====== DATASET CONTENT

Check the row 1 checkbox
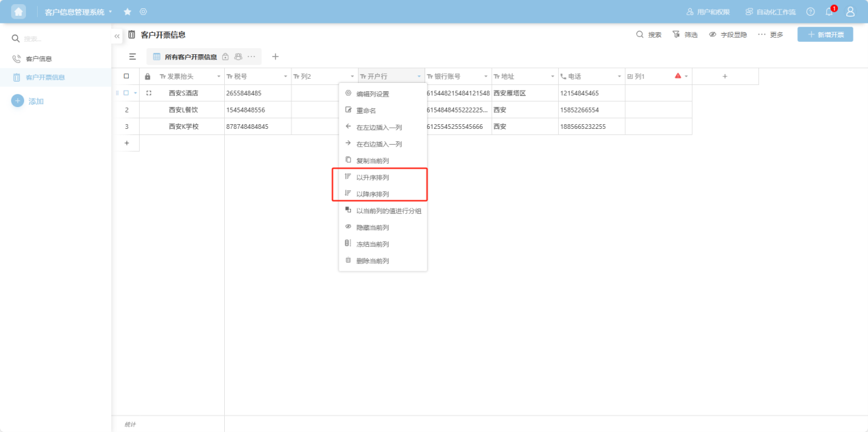The width and height of the screenshot is (868, 432). pyautogui.click(x=126, y=93)
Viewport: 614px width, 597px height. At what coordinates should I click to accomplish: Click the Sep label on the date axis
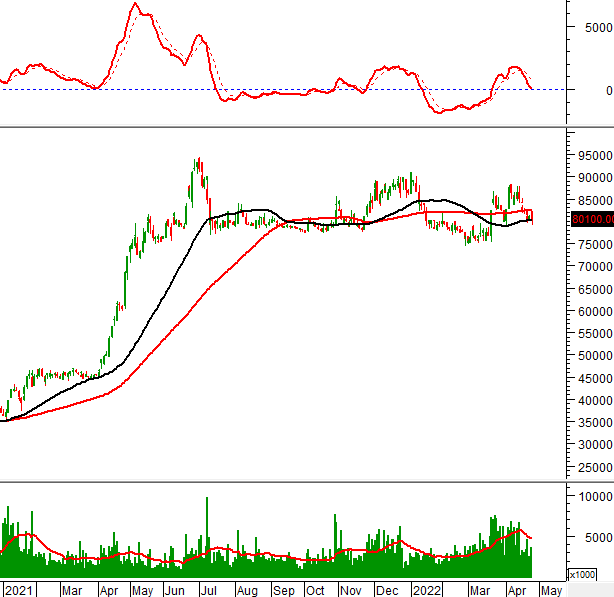[x=283, y=590]
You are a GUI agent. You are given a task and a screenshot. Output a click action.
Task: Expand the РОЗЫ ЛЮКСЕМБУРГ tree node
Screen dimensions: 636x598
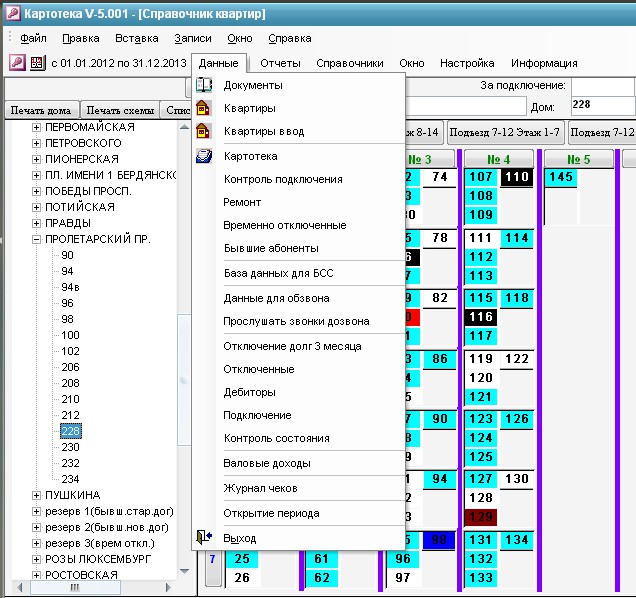[x=37, y=559]
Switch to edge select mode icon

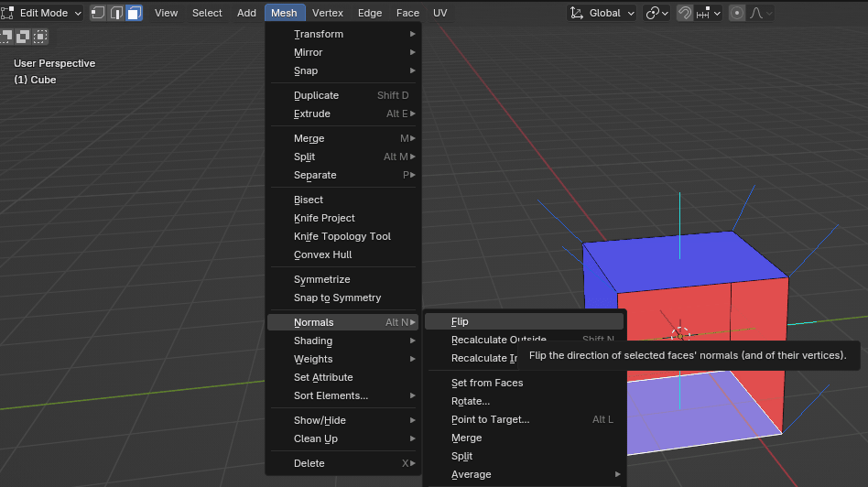115,13
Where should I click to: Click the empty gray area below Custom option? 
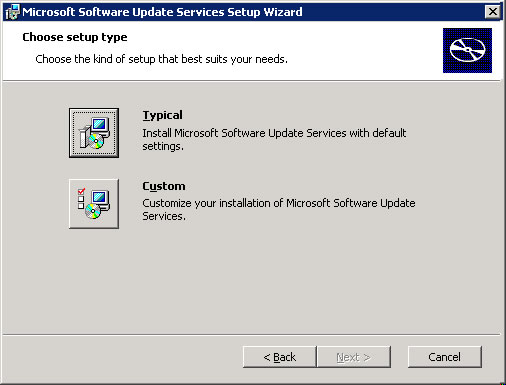pyautogui.click(x=252, y=280)
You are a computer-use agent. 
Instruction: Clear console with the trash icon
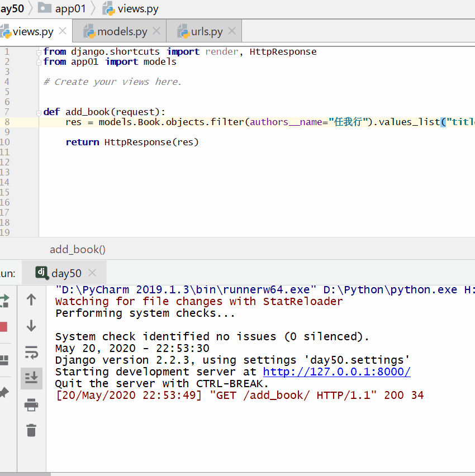[x=31, y=430]
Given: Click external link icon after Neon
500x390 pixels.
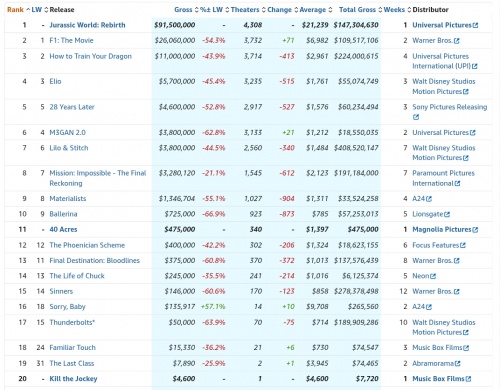Looking at the screenshot, I should (433, 276).
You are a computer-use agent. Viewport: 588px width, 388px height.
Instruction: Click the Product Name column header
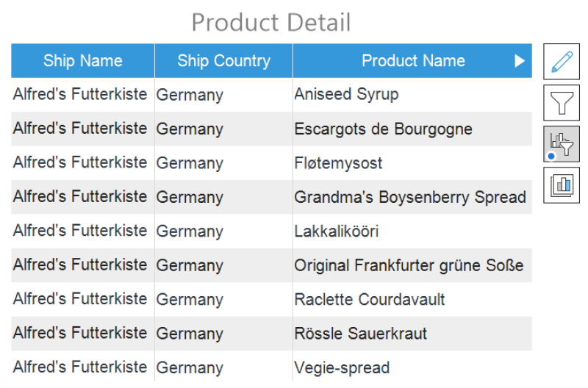[413, 61]
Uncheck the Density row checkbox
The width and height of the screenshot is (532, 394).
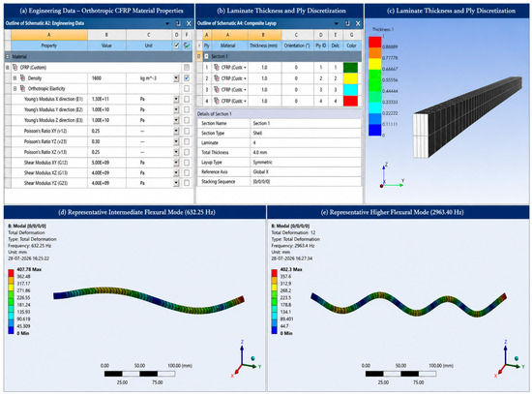187,77
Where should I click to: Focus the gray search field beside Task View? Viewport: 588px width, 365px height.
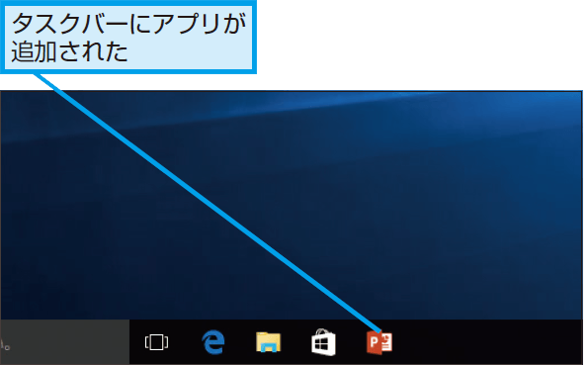tap(64, 342)
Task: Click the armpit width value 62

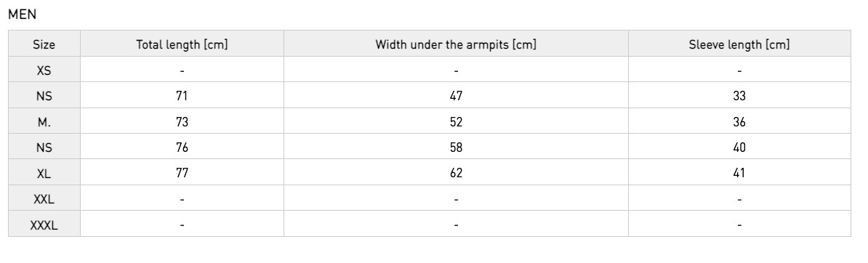Action: [456, 174]
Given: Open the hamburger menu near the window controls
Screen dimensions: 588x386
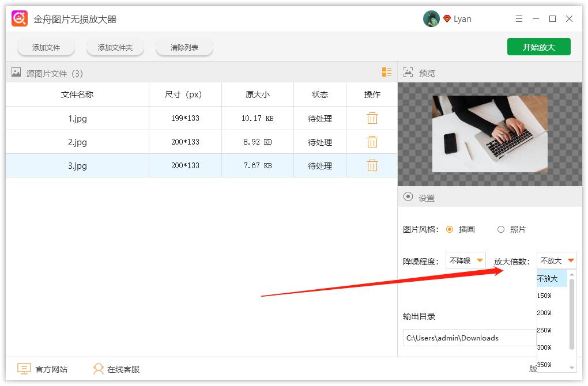Looking at the screenshot, I should pos(519,18).
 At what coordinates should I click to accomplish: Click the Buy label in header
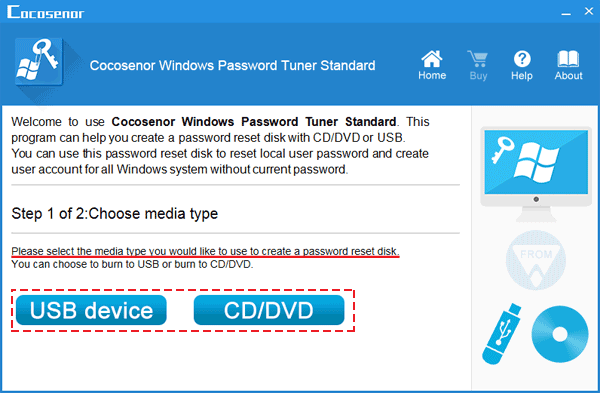point(478,75)
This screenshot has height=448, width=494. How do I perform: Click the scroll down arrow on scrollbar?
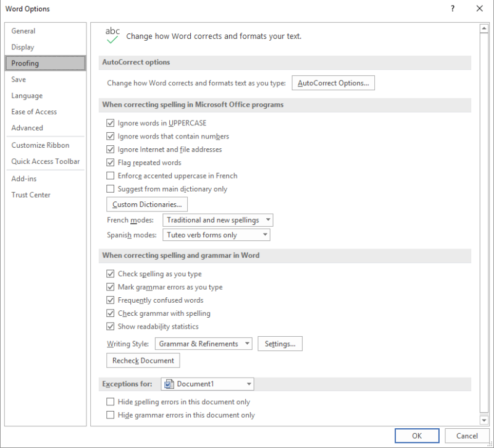tap(484, 420)
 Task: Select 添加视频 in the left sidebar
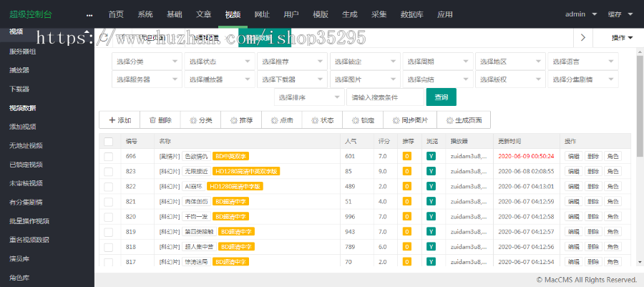point(23,127)
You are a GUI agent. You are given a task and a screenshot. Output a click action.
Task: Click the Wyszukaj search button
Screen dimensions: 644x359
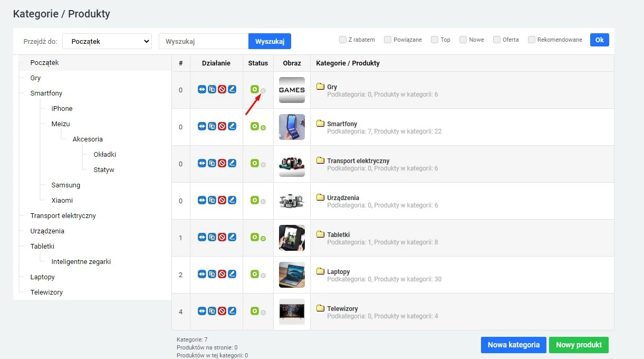click(x=270, y=41)
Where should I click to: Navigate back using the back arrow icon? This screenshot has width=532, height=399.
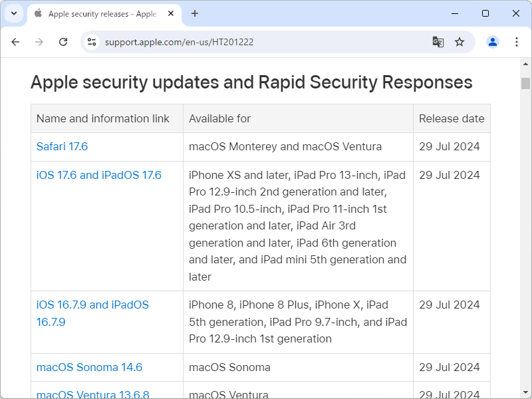click(x=15, y=41)
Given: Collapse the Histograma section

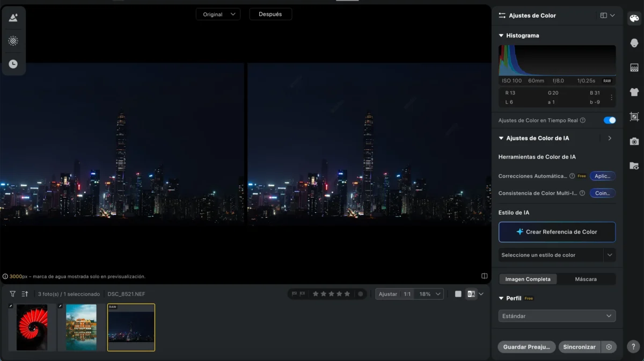Looking at the screenshot, I should pos(501,35).
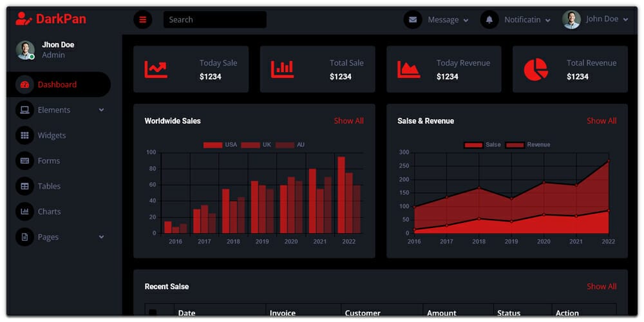Tick the Recent Salse header checkbox
The height and width of the screenshot is (322, 644).
pyautogui.click(x=153, y=313)
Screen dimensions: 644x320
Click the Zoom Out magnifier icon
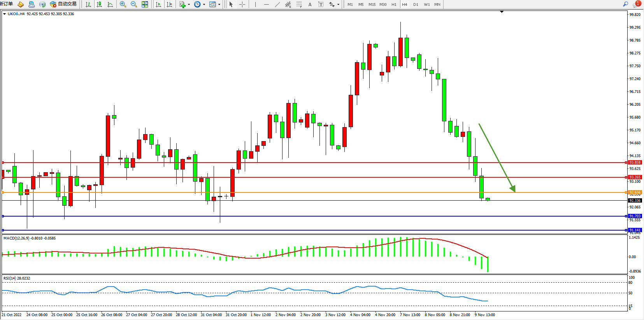pyautogui.click(x=134, y=4)
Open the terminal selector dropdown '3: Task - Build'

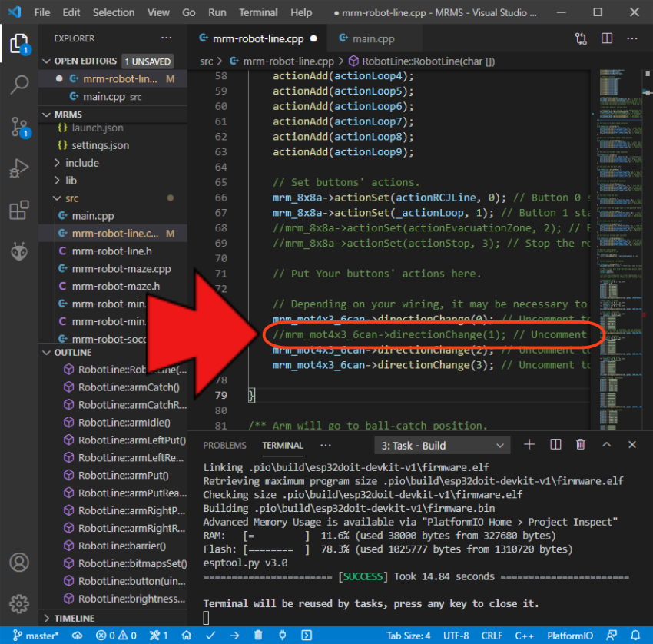[x=443, y=446]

============

● INSTRUCTIONS FOR THE TASK
Exactly as written, restate all of the data, leaving out the images.

● ANSWER FOR THE TASK
Check the row 1 checkbox
The width and height of the screenshot is (868, 432). pyautogui.click(x=126, y=93)
Viewport: 614px width, 597px height. At what coordinates should I click to accomplish: Click the Sep label on the date axis
[x=283, y=590]
You are a GUI agent. You are given a task and a screenshot. Output a click action.
Task: Expand the РОЗЫ ЛЮКСЕМБУРГ tree node
Screen dimensions: 636x598
[x=37, y=559]
Switch to edge select mode icon

115,13
Where should I click to: Click the empty gray area below Custom option? 
pyautogui.click(x=252, y=280)
You are a computer-use agent. 
Instruction: Clear console with the trash icon
[x=31, y=430]
Given: Click external link icon after Neon
500x390 pixels.
Looking at the screenshot, I should (433, 276).
You are a computer-use agent. Viewport: 588px width, 388px height.
Instruction: Click the Product Name column header
[413, 61]
Uncheck the Density row checkbox
The width and height of the screenshot is (532, 394).
187,77
Where should I click to: Focus the gray search field beside Task View? Viewport: 588px width, 365px height.
tap(64, 342)
Task: Click the armpit width value 62

Action: [456, 174]
Given: Open the hamburger menu near the window controls
Screen dimensions: 588x386
Looking at the screenshot, I should pos(519,18).
 At what coordinates should I click to accomplish: Click the Buy label in header
point(478,75)
This screenshot has height=448, width=494. How do I perform: Click the scroll down arrow on scrollbar?
tap(484, 420)
 Task: Select 添加视频 in the left sidebar
point(23,127)
You are a GUI agent. You are given a task and a screenshot. Output a click action.
Task: Click the Wyszukaj search button
Screen dimensions: 644x359
click(x=270, y=41)
Where should I click to: Navigate back using the back arrow icon? This screenshot has width=532, height=399.
click(x=15, y=41)
Given: Collapse the Histograma section

Looking at the screenshot, I should pos(501,35).
Tick the Recent Salse header checkbox
The height and width of the screenshot is (322, 644).
pyautogui.click(x=153, y=313)
Screen dimensions: 644x320
Click the Zoom Out magnifier icon
pyautogui.click(x=134, y=4)
Open the terminal selector dropdown '3: Task - Build'

[x=443, y=446]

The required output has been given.